Most people are aware of Bitcoin and similar digital currencies by now. But few realize just why many financial experts and governments are excited about this technology. Digital money is just scratching the surface because underneath it is a very valuable development in the form of blockchain. Bitcoin transactions aren’t just exchanges of money, they can also include messages.
Blockchain was designed to ensure digital currency contracts remained set in stone and all transactions could be clearly tracked. It prevents fraudulent transactions and reduces the risk of problems like stealing, identity thief, fake currency, etc. The creator of Bitcoin, Satoshi Nakamoto, included a message in the first Bitcoin transaction block, which is now called the genesis block. The message was included the text, “The Times 03/Jan/2009 Chancellor on brink of second bailout for banks”, which was an indication of his belief of the instability of current fractional-reserve banking systems.
Such messages or bits of information are a matter of permanent record and can’t be removed from the blockchain. Blockchains are `append only` meaning you can only add new information but can’t edit existing information. Bitcoin’s Proof of Work block construction mechanism (mining) ensures that the data is permanent and the open access makes it decentralized.
The Internet is controlled by ISPs, governments, and private agencies, which can prove to be problematic down the line because many people rely on the Internet as their primary source of information. Corrupted, tailored, or edited data can have an impact on users and their decisions.
That’s why it’s important to create spaces where information can be stored permanently and without alteration. The Internet Archive is a collection of over 16 million books, 4.3 million videos, and other such forms of information. It is free, open to everyone with unrestricted access to information, and a good source to find original material.
Bitcoin Core developer Peter Todd realized just how important these open and free collections of information are. That’s why he and his team decided to timestamp all of the 750,000,000 files in the Internet Archive into a blockchain through the OpenTimeStamps project.
Because all blocks in the chain are permanent records, they can’t be altered or removed, even by the Internet Archives, without anyone noticing. That makes all the information secure loss-resistant. As blockchain is decentralized, there’s no way to eliminate the library.
How Does it Work?
Recording the timestamps for all files in the library was a massive undertaking that required effort, dedication, and skill. The team did it to showcase OpenTimeStamp’s abilities and potential to keep track of information. They a cryptographic tool called Merkle Trees and the Bitocoin blockchain.
1. Merkle Tree
This is a cryptographic structure that consists of hashes. All pieces of data are hashed by scrambling and condensing them down to a series of numbers. This short string of numerical values is called a hash. This random set of numbers doesn’t have much use and you can’t even extrapolate the original information from it. However, it can serve as an identifier. When unaltered original data is hashed again, you’ll get the same string of numbers that is stored in blockchain.

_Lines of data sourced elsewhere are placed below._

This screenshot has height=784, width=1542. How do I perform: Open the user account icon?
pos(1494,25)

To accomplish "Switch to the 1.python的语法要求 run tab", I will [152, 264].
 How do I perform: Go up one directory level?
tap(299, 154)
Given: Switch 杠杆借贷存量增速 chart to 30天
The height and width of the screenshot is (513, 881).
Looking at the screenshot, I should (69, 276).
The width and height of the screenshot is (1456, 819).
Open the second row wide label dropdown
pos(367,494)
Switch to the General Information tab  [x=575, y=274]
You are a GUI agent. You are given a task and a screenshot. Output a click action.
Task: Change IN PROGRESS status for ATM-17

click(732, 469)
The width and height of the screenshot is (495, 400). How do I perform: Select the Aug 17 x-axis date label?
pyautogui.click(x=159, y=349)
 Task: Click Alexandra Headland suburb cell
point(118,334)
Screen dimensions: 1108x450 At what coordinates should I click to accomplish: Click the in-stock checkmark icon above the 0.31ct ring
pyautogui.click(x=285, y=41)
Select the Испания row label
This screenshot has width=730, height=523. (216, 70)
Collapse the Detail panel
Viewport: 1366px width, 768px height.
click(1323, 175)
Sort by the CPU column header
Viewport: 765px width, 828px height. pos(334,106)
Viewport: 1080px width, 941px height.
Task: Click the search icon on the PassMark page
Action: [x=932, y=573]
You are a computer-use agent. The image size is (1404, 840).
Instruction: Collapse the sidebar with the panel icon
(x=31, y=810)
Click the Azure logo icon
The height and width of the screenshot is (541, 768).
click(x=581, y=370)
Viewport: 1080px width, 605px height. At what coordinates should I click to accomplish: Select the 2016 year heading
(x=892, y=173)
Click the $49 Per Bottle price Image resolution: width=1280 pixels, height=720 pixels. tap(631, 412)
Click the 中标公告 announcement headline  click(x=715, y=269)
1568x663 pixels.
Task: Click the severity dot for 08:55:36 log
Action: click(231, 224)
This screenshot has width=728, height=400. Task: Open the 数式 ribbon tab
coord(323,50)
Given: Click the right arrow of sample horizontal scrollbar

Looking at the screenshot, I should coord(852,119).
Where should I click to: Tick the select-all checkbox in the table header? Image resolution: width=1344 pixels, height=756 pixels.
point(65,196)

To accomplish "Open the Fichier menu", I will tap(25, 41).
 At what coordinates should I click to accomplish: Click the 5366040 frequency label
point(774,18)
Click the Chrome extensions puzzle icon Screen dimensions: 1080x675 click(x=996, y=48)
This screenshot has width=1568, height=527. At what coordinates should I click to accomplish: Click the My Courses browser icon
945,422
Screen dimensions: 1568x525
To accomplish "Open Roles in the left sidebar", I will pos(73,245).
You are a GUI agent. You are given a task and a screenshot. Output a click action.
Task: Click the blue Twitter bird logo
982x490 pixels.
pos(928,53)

If the data is even minutely altered, the resultant hash will be different, which will immediately show the information has been changed. Multiple hashes can combine to eventually form a Merkle Tree. This tree will continue to grow in perpetuity because you can add as many hashes to it as you want. You can check all original data against the Merkle Tree root without needing to add more to it.
The Merkle Tree is established with the help of Bitcoin’s blockchain. The proof-of-work system ensures all data exists in an unaltered form with multiple additions wherever needed, which makes it similar to a Merkle Tree in essence. The tree has all information organized in hashes but blockchain has them in a timeline. Every block is hashed to be included in the following block, which is then hashed to be included in the one following that, and so on.
Proof-of-work ensures all mined blocks are in record and there’s clear evidence to show when and where they were mined. That means resources are tracked and the blockchain timeline can’t be muted. Trying to change history of this timeline will disrupt or invalidate the following blocks, which will render the data chain invalid. The only way to remove the data will be to re-mine the block you want to alter without the information and then alter all blocks that follow. A single block requires thousands of dollars to mine so re-mining can become very expensive very quickly.
The combination of Merkle Tree’s organized structure and Bitcoin blockchain’s permanent record that can’t be muted ensures you have incomputable record of information that can be used as a verification tool. The potential of OpenTimeStamps is endless.